旨在探讨牛分枝杆菌减毒株卡介苗(Bacillus Calmette-Guérin,BCG)感染人单核巨噬细胞THP-1细胞后PERK/ATF4/CHOP通路对NLRP3炎性小体的调控作用。在BCG单独感染或与PERK小干扰RNA共处理THP-1细胞后,采用qRT-PCR和Western blot方法检测NLRP3炎性小体相关分子和PERK/ATF4/CHOP通路标志性分子在mRNA、蛋白水平的表达;在BCG单独感染或与PERK抑制剂GSK2656157共处理THP-1细胞后,分别采用qRT-PCR和Western blot方法检测NLRP3炎性小体相关分子和PERK/ATF4/CHOP通路标志性分子在mRNA、蛋白水平的表达,采用ELISA方法检测白细胞介素-1β(interleukin-1β,IL-1β)和白细胞介素-18(interleukin-18,IL-18)的释放量,采用CCK-8方法检测THP-1细胞活率,采用免疫荧光检测NLRP3与ASC的共定位。

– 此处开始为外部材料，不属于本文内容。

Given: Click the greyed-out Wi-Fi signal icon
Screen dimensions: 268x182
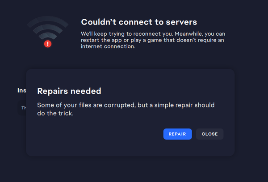Looking at the screenshot, I should [x=48, y=32].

结果表明:在BCG单独感染THP-1细胞不同时间后,PERK、NLRP3、ASC和Caspase-1在蛋白水平的表达均随感染时间延长而升高,且在24 h达到最高(P<0.001),IL-1β和IL-18的释放随时间递增,24 h达到最高(P<0.001)。在BCG单独感染或与PERK小干扰RNA共处理THP-1细胞24 h后,与未感染对照组相比,siNC+BCG感染组NLRP3、ASC、Caspase-1、PERK、ATF4、CHOP分子的mRNA和蛋白表达均显著(P<0.05)或极显著(P<0.001)上调,而siPERK+BCG感染组与siNC+BCG感染组相比,NLRP3等关键分子的mRNA和蛋白表达均显著(P<0.05)或极显著下调(P<0.01,P<0.001);在BCG单独感染或与GSK2656157共同作用THP-1细胞24 h后,与未感染对照组相比,BCG感染组NLRP3、ASC、Caspase-1、PERK、ATF4、CHOP分子的mRNA和蛋白表达均显著(P<0.05)或极显著(P<0.01)上调,IL-1β和IL-18的释放极显著增加(P<0.001),细胞活率极显著下调(P<0.001),而BCG+GSK2656157感染组与BCG单独感染组相比,上述分子的mRNA和蛋白表达均显著(P<0.05)或极显著下调(P<0.01),IL-1β和IL-18的释放显著(P<0.05)或极显著(P<0.01)减少,细胞活率显著上调(P<0.05),免疫荧光的结果显示NLRP3与ASC存在共定位,且GSK2656157可以极显著抑制BCG感染引起的NLRP3和ASC的表达上调(P<0.001)。以上研究结果表明,PERK/ATF4/CHOP通路对BCG感染巨噬细胞后NLRP3炎性小体的活化具有调控作用。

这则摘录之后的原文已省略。